As you can see it carries lot of information related to the content of the request like who issued it , when, signature with the X509Certificate and the XACML request. Data integrity can be preserved in this way. 

After executing the request and gaining the response from PDP, it is also sent secured with a signature.

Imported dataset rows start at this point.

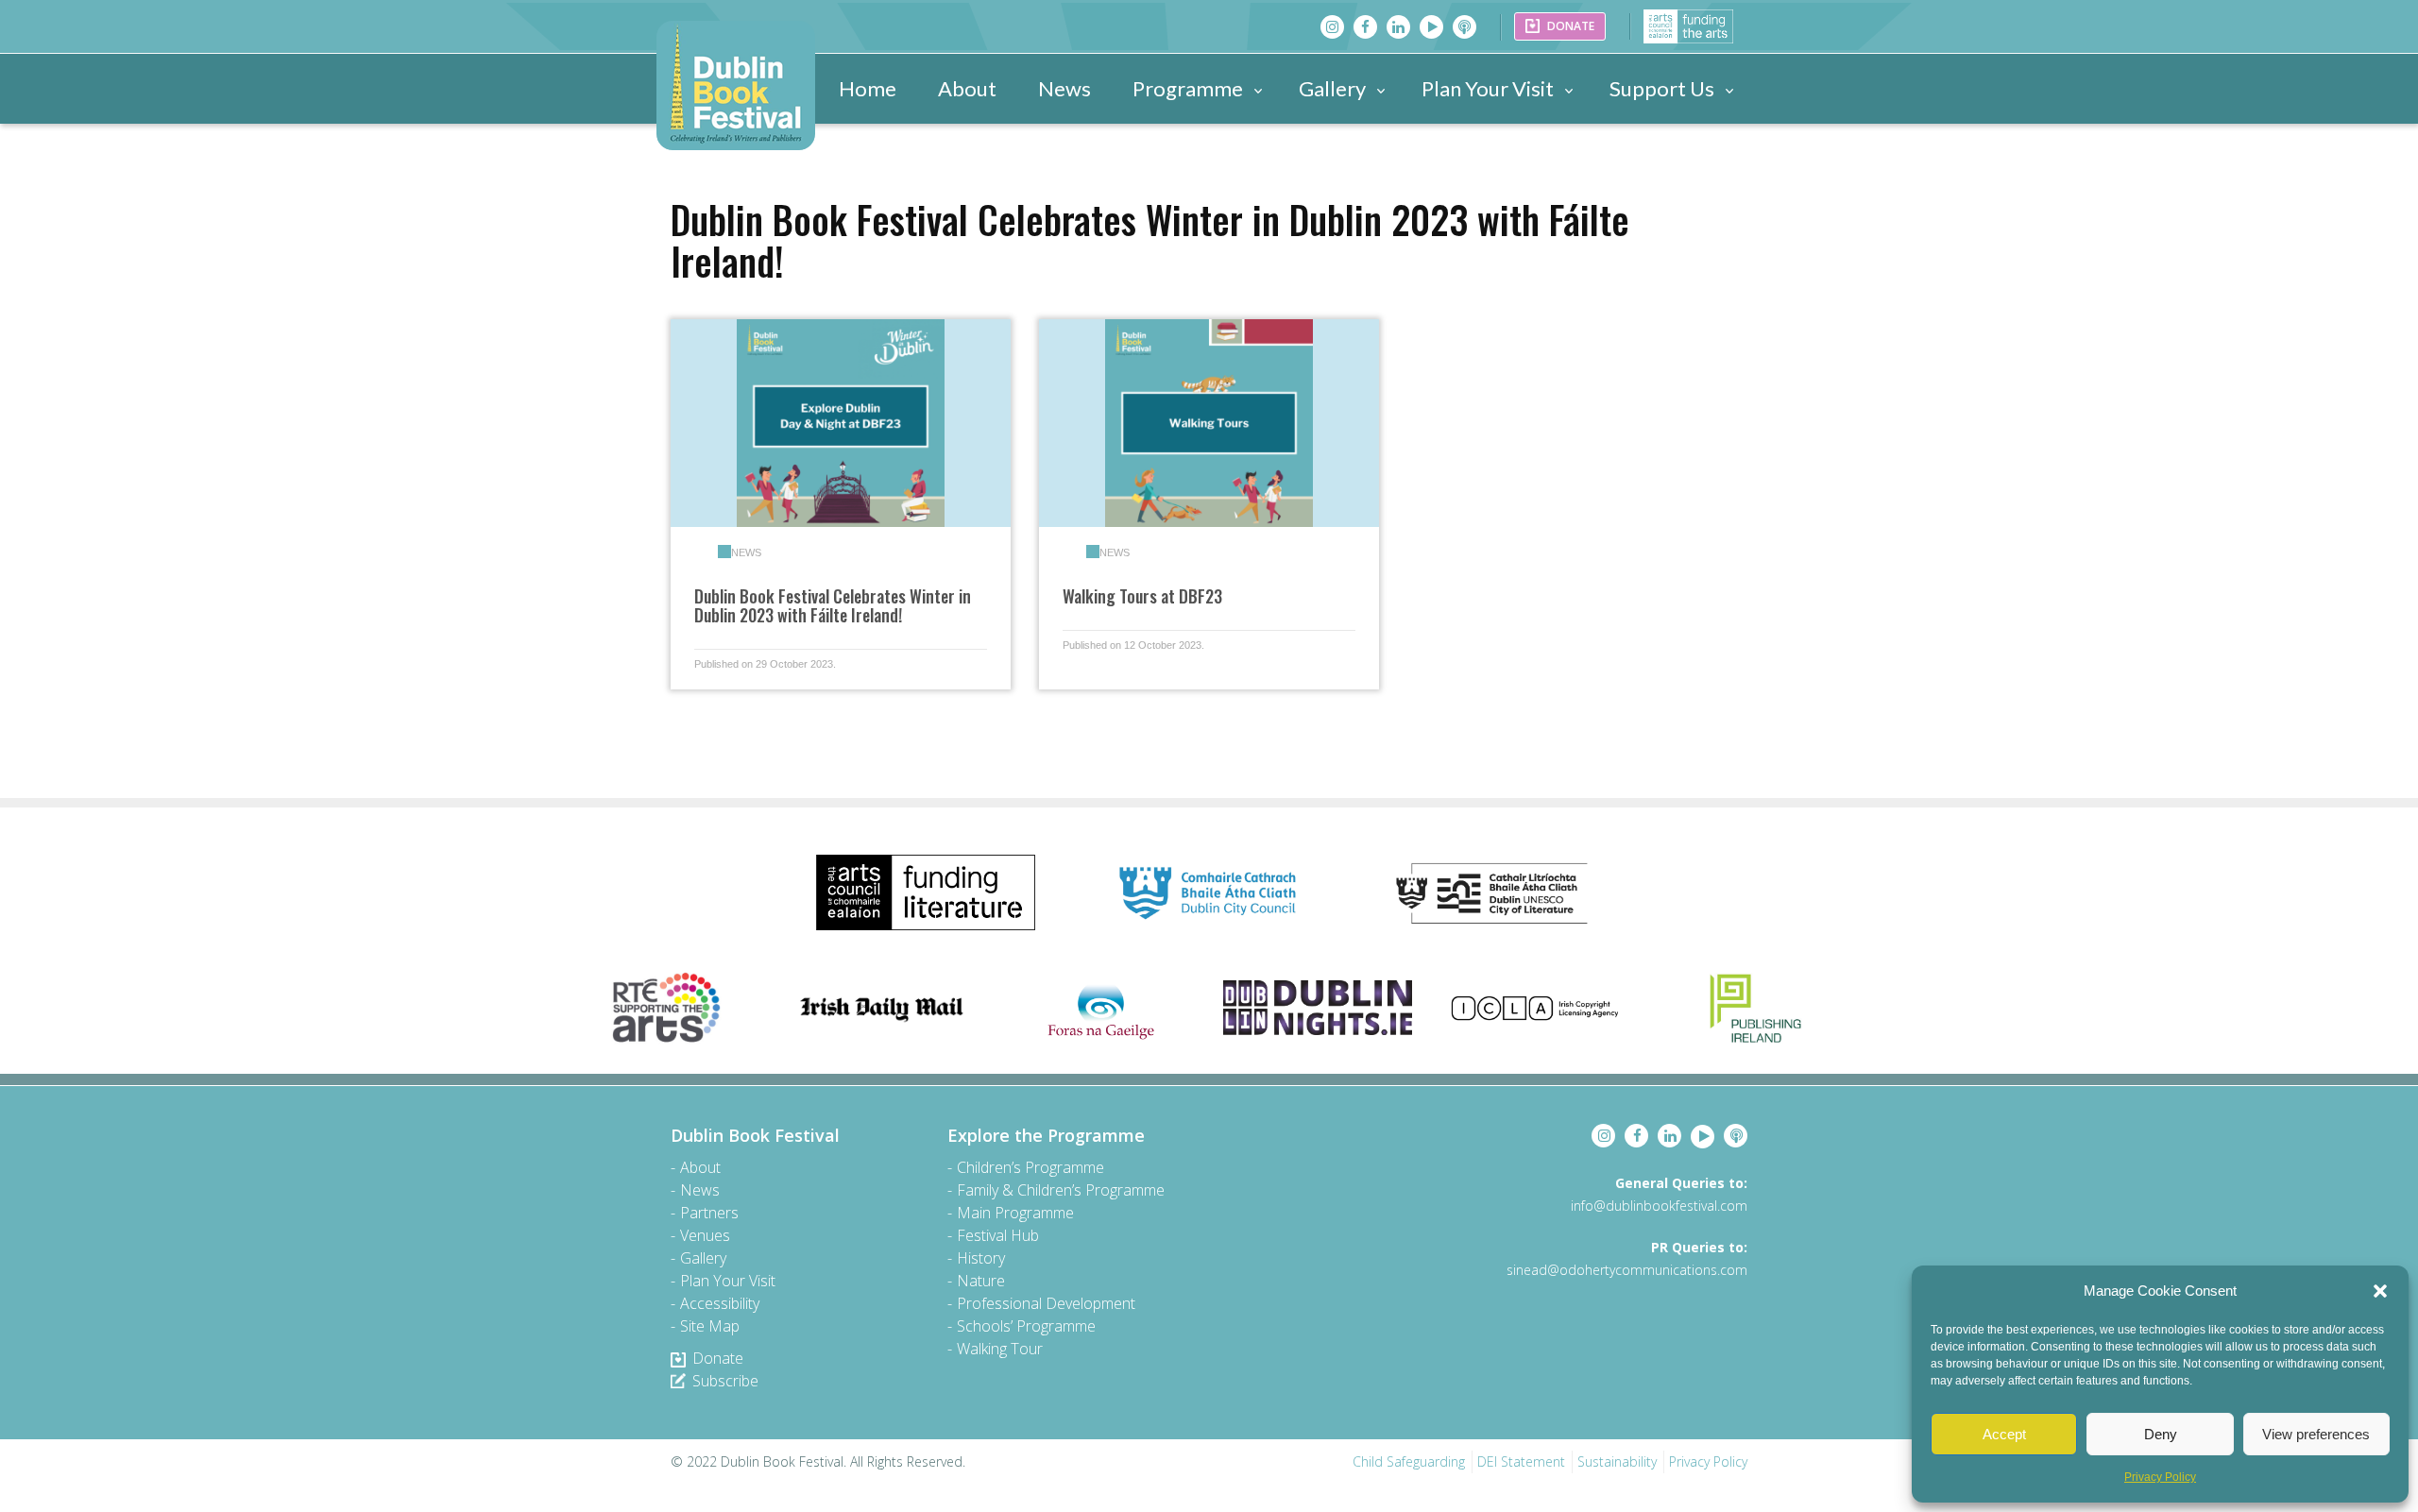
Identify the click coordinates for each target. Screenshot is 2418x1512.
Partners (709, 1212)
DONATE (1569, 26)
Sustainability (1617, 1461)
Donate (717, 1358)
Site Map (710, 1326)
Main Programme (1015, 1212)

The diagram shows the structure of a basic SAML Response.



Following is a sample SAML response that carries  XACML response.

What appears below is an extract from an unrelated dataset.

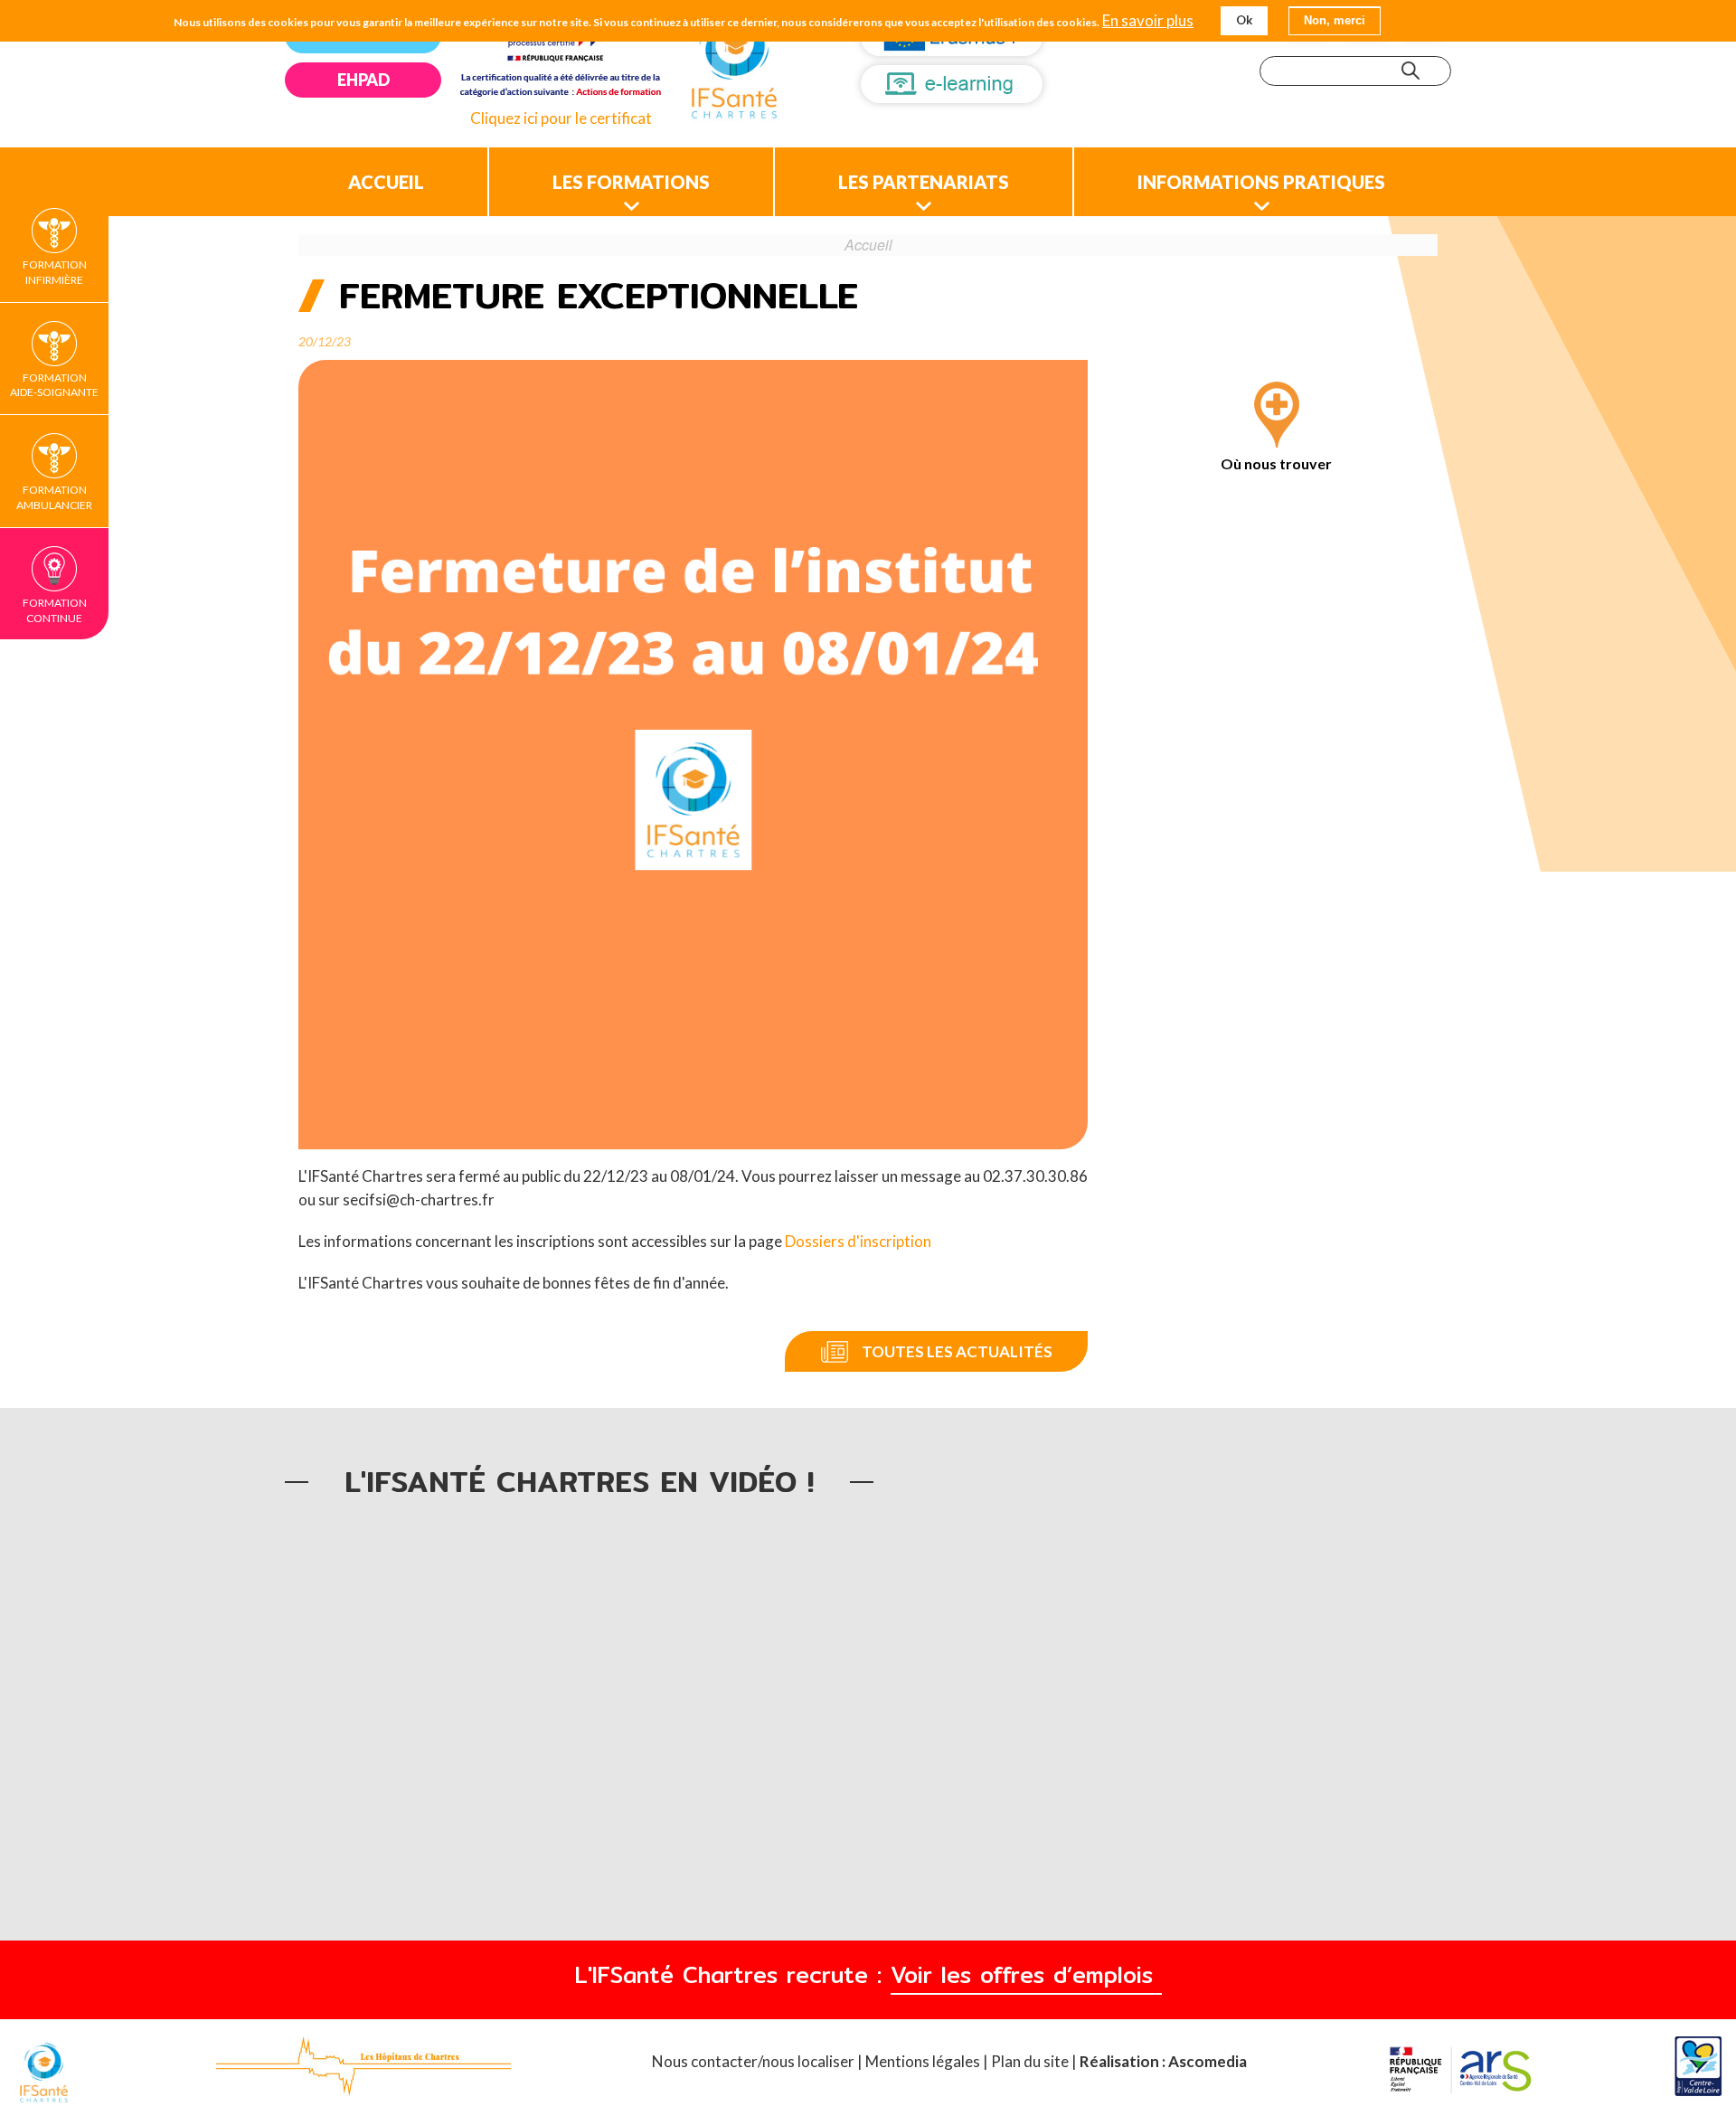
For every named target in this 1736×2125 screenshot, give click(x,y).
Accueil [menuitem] (386, 182)
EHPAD (363, 80)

<samlp:Response IssueInstant="2011-10-31T06:49:51.013Z" Version="2.0" xmlns:samlp="urn:oasis:names:tc:SAML:2.0:protocol">
<saml:Issuer SPProvidedID="SPPProvierId" xmlns:saml="urn:oasis:names:tc:SAML:2.0:assertion">
https://identity.carbon.wso2.org</saml:Issuer>
<ds:Signature xmlns:ds="http://www.w3.org/2000/09/xmldsig#">
   <ds:SignedInfo>
   <ds:CanonicalizationMethod Algorithm="http://www.w3.org/2001/10/xml-exc-c14n#"/>
   <ds:SignatureMethod Algorithm="http://www.w3.org/2000/09/xmldsig#rsa-sha1"/>
   <ds:Reference URI="">
   <ds:Transforms>
   <ds:Transform Algorithm="http://www.w3.org/2000/09/xmldsig#enveloped-signature"/>
   <ds:Transform Algorithm="http://www.w3.org/2001/10/xml-exc-c14n#">
   <ec:InclusiveNamespaces PrefixList="ds saml samlp xacml-context xacml-saml" 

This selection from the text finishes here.